__THE INPUT__:

=-=-=

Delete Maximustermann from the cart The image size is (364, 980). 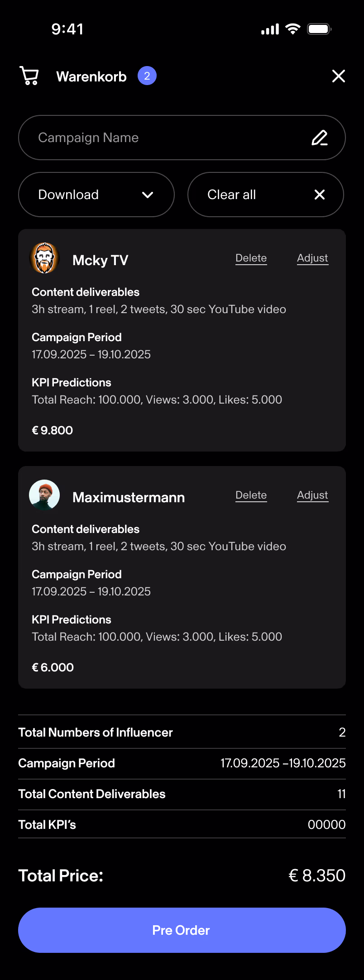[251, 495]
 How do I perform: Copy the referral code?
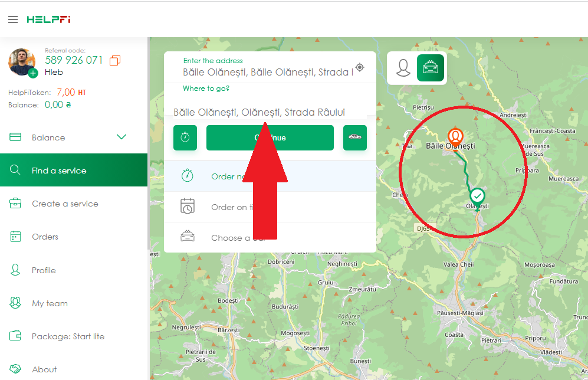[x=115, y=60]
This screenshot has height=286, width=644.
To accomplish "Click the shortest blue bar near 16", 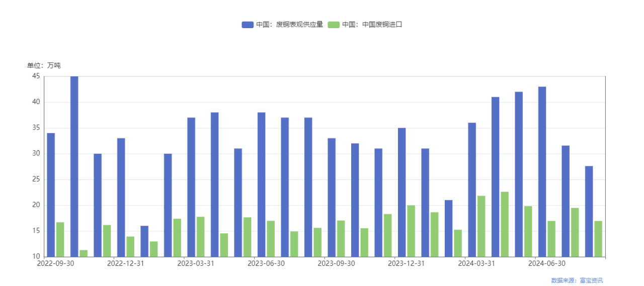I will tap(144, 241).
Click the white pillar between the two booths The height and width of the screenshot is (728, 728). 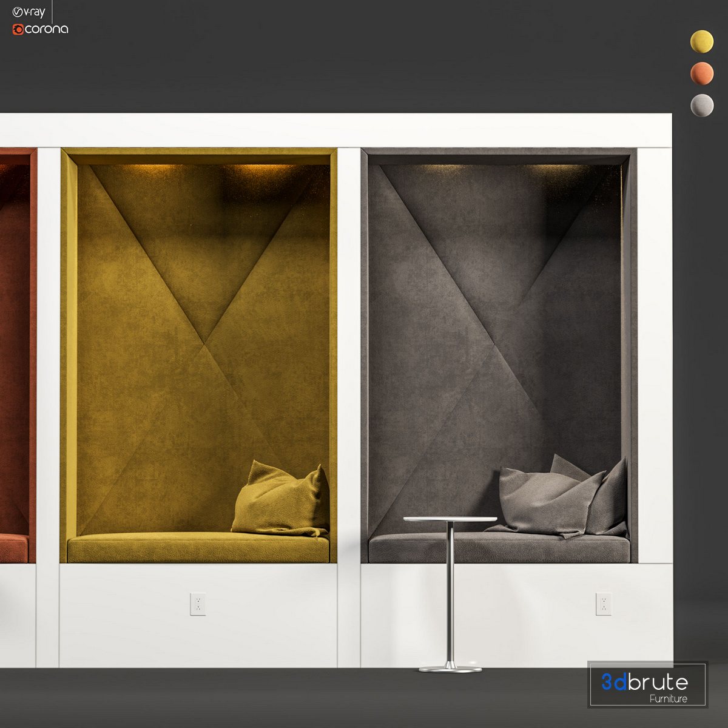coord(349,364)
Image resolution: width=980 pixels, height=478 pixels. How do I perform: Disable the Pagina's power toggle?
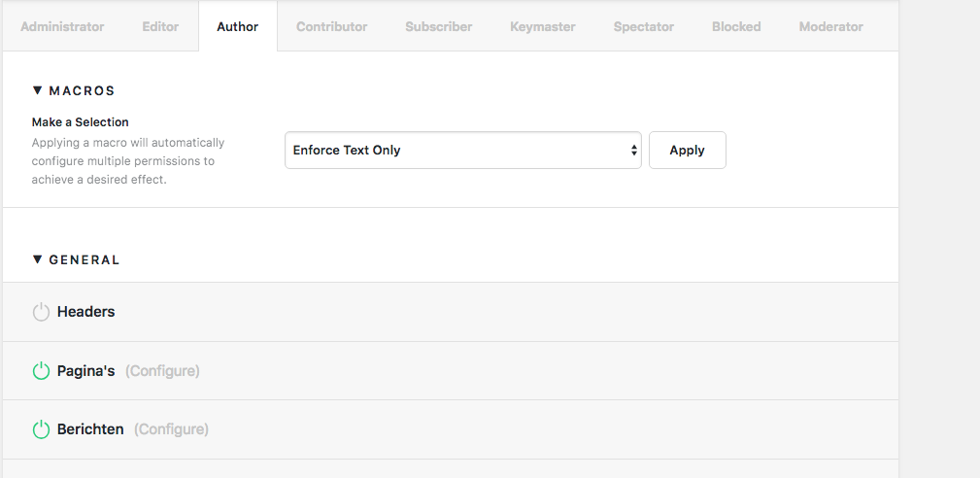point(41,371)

=-=-=

__TASK TO CARRY OUT__: Everything from the line holding "Image resolution: width=980" through the last line of the listing should be written out exactly, except for the pictures.

__ANSWER TO THE PROBLEM__:
Image resolution: width=980 pixels, height=478 pixels. How do I perform: Disable the Pagina's power toggle?
point(41,371)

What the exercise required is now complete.